Recientemente, se ha reforzado el reglamento de uso del recinto debido a las heridas que sufren los zorros culpeo, tras ser agredidos por perros que acceden al jardín como mascotas. La bióloga y doctora en ecología, María Isabel Mujica, quien dirige el Jardín Botánico, indicó que esta medida no es nueva, ya que el ordenamiento histórico del recinto especifica que no deben ingresar mascotas. Aunque algunas personas tienen una tenencia responsable de sus mascotas, la presencia de perros, incluso atados, ahuyenta a la fauna local, como zorros, queltehues y coipos, debido al olor y las huellas que dejan.

El reglamento actualizado prohíbe actividades como hacer pícnic, jugar a la pelota, subirse a los árboles y, por supuesto, ingresar con mascotas. Estas restricciones tienen como objetivo la conservación de la biodiversidad del Jardín Botánico, que alberga especies muy sensibles a las perturbaciones.

Importancia del Jardín Botánico de Río de Janeiro

El Jardín, situado junto al bosque urbano del Parque Nacional Tijuca, completa una experiencia increíble que regala al visitante toda la belleza y el contraste de encontrar un enclave natural, verdísimo, lleno de historia y además accesible que cuenta también sobre la ciudad, sus orígenes y el transitar hacia convertirse en una de las urbes más visitadas del mundo.

Solo en 2019, el Jardín Botánico de Río de Janeiro recibió más de 554.485 visitas, lo que representa casi el 25% de las visitas totales a la ciudad ese año. Esta cifra ilustra el atractivo de este oasis natural, considerando que Río de Janeiro es la ciudad más popular de Brasil para los visitantes internacionales.

Además de las magníficas playas de Río, como Copacabana, el Jardín Botánico, el Pan de Azúcar y el colosal bosque urbano localizado en pleno corazón de la ciudad, el Parque Nacional da Tijuca (conocido comúnmente como la Floresta da Tijuca) son grandes atractivos turísticos, y este último se encuentra a un paso del Jardín Botánico.

Acceso y Servicios

El Jardín Botánico es de fácil acceso y los visitantes pueden llegar en Metro, autobús o bicicleta.

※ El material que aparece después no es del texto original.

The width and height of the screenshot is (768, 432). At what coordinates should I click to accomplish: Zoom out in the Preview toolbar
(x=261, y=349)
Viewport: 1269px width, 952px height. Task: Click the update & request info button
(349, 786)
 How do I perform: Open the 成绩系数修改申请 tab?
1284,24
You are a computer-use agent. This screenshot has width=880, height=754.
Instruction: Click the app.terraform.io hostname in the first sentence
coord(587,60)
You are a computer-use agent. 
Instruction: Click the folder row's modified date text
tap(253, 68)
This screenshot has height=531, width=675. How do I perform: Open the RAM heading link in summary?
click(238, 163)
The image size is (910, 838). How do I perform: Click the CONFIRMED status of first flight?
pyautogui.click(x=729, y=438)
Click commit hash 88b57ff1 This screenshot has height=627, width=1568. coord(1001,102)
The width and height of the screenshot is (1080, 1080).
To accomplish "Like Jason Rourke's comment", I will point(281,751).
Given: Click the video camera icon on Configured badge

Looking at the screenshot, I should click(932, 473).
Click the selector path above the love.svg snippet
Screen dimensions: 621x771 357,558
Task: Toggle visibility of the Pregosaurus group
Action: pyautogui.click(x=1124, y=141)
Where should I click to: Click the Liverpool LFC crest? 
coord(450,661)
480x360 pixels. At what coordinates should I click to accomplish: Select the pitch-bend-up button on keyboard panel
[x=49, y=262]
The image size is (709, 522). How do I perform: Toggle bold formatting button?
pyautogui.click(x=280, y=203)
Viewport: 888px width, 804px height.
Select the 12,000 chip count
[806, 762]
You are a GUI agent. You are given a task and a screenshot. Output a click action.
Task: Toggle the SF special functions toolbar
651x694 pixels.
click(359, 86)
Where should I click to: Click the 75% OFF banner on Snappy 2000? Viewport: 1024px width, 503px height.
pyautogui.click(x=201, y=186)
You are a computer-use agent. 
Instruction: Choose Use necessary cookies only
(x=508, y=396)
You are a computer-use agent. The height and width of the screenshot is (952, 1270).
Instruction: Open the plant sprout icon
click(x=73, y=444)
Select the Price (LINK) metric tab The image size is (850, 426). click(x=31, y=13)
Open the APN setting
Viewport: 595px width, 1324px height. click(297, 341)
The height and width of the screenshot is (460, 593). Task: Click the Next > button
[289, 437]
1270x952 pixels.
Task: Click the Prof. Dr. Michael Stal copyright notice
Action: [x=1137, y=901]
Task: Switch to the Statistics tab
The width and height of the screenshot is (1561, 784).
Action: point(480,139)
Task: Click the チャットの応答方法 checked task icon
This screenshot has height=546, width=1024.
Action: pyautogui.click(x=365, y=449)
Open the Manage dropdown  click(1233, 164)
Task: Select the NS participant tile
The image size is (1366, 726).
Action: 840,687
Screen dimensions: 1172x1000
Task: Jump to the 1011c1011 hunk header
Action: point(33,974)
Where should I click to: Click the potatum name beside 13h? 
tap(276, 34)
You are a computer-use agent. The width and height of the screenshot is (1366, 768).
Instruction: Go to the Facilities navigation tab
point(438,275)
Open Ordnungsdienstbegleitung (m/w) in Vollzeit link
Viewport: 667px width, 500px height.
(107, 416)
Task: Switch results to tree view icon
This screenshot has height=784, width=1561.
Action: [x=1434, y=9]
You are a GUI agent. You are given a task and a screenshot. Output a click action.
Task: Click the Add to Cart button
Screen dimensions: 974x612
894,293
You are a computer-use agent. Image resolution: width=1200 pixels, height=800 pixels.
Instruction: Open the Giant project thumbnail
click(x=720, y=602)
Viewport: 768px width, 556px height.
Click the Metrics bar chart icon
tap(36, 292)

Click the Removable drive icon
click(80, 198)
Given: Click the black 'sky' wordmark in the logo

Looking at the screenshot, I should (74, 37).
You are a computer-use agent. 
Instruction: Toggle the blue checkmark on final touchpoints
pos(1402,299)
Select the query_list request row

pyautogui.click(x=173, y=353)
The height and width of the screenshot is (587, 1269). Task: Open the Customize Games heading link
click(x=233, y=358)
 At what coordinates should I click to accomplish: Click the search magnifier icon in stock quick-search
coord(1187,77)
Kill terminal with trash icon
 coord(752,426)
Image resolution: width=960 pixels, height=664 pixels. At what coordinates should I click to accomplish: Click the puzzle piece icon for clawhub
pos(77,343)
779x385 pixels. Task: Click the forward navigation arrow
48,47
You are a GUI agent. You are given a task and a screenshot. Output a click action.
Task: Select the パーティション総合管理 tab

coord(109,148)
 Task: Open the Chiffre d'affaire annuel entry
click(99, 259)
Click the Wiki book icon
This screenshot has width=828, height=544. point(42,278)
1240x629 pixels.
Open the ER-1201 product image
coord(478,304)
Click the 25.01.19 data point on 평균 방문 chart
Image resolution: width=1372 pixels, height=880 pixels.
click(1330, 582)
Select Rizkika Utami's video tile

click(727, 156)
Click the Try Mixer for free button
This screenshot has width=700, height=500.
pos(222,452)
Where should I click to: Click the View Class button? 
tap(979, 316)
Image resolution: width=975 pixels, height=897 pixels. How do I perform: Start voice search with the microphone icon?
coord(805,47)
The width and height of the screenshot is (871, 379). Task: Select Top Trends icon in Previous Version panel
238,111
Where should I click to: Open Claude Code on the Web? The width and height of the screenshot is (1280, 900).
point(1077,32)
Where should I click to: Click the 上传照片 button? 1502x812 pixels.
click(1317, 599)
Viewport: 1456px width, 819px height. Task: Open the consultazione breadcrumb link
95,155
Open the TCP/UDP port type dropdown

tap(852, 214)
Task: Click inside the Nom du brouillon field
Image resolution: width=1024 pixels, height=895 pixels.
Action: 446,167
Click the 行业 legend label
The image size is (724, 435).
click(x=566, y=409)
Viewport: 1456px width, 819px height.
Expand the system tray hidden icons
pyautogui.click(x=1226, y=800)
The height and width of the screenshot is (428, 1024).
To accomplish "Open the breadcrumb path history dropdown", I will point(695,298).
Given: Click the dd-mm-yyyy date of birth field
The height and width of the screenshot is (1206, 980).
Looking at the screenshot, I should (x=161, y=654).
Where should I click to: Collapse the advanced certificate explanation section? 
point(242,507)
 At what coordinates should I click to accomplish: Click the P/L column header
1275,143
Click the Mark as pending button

Todas las líneas de autobús que pasan por el Jockey tienen parada en Rua Jardim Botânico N° 1008. Los usuarios del metro pueden tomar el bus de integración en la estación Botafogo y bajar en Rua Jardim Botânico.

El Jardín ofrece diariamente visitas guiadas en español. También posee una pequeña laguna, parques, salas de exposiciones y hasta una galería de palmeras imperiales como acceso principal. Asimismo, el Café Botánica sirve como parada para reponer fuerzas.